Herpes zoster cases were confirmed by polymerase chain reaction or by blinded endpoint committee adjudication.
Serious adverse events and vaccine-related serious adverse events occurred in a similar proportion of patients in the treatment and placebo groups (32.9% and 32.7%, and 0.8% and 0.9%, respectively). Vaccine-related events were primarily injection-site reactions. Systemic adverse events that occurred up to 28 days after vaccination were mainly gastrointestinal side effects, such as diarrhea, nausea, and vomiting. Pyrexia, oral mucositis, thrombocytopenia, and febrile neutropenia also were reported.

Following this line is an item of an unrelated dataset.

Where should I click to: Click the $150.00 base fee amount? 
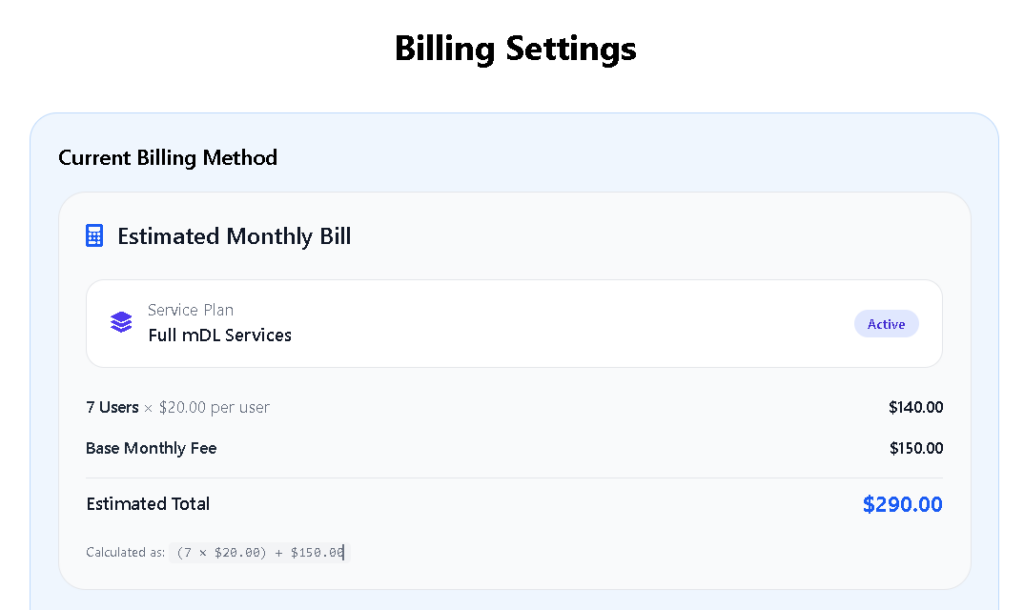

The most common serious adverse events were infectious complications, such as febrile neutropenia and relapse of underlying disease.

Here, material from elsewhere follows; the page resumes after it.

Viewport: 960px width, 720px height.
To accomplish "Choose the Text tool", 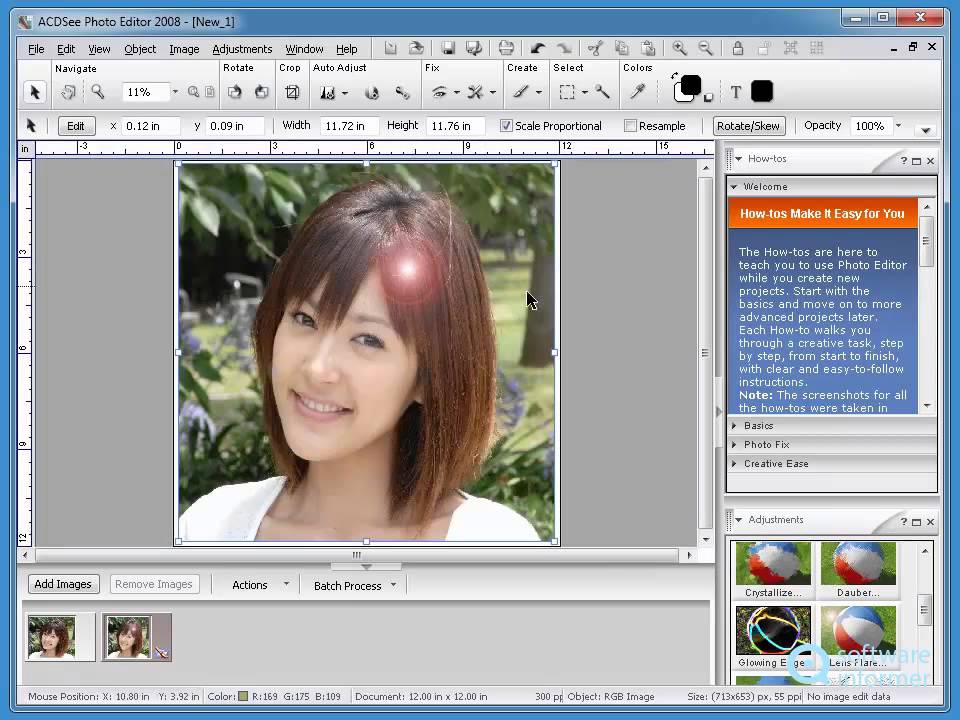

The findings are notable, as patients undergoing auto-HCT have an increased risk of developing herpes zoster infection and its complications, including postherpetic neuralgia, secondary bacterial infections, and disseminated VZV infection, as well as an increased risk of hospitalization and mortality, Dr. Winston explained.

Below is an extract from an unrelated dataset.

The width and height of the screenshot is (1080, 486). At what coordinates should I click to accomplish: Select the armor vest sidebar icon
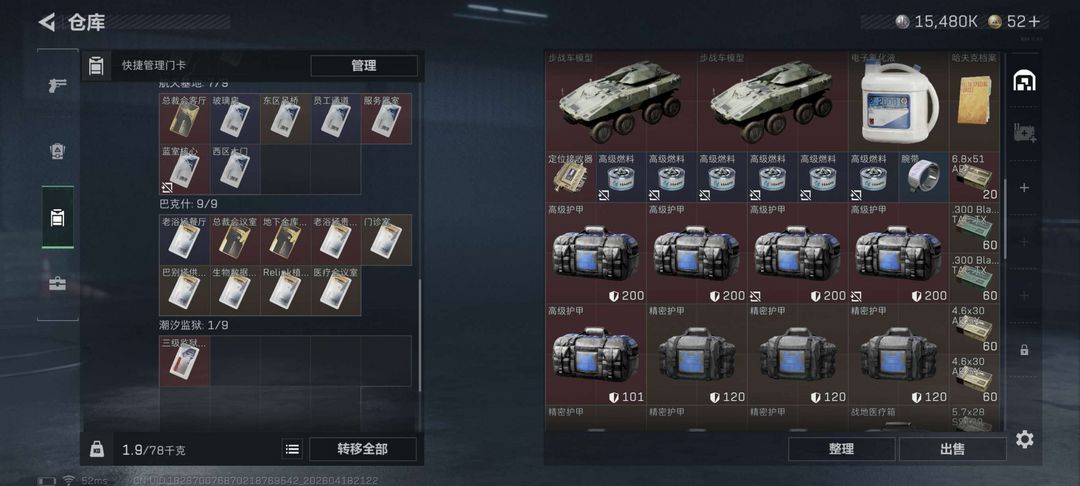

Herpes zoster infections are associated primarily with cell-mediated immunity, and in older studies done prior to the routine use of antiviral prophylaxis, the reported incidence in auto-HCT patients was between 16% and 25%. Because of this high risk, current guidelines call for antiviral prophylaxis during auto-HCT, but even in this current era of acyclovir or valacyclovir prophylaxis, infections occur at relatively high rates after auto-HCT, he noted.
“Now another approach to prevention of herpes zoster infection is vaccination,” he said.
The live attenuated vaccine currently on the market is generally contraindicated in immunocompromised patients – at least in early period after transplantation, but ZVIN showed promise with respect to safety in earlier studies, which led to the current trial.
“This study demonstrated that the inactivated varicella vaccine is very effective for preventing herpes zoster after autologous stem cell transplantation,” Dr. Winston said, noting that efficacy was observed both in those younger than age 50 years and in those aged 50 and older, and also in those who received prophylaxis for less than 3 months and for 3-6 months.
“Finally!” said one audience member, who noted during a discussion of the findings that there has long been a need for a vaccine to prevent herpes zoster in auto-HCT patients.
Dr. Winston reported receiving research funding from Oxford, and serving as a consultant to Merck and Chimerix.
AT THE 2017 BMT TANDEM MEETINGS
Key clinical point:
Major finding: Overall incidence of herpes zoster was 32.8 cases/1,000 patient-years vs. 91.8/1,000 patient-years in patients in the vaccine and placebo groups, respectively.
Data source: A randomized, placebo-controlled phase III trial involving 1,230 patients.
Disclosures: Dr. Winston reported receiving research funding from Oxford, and serving as a consultant to Merck and Chimerix.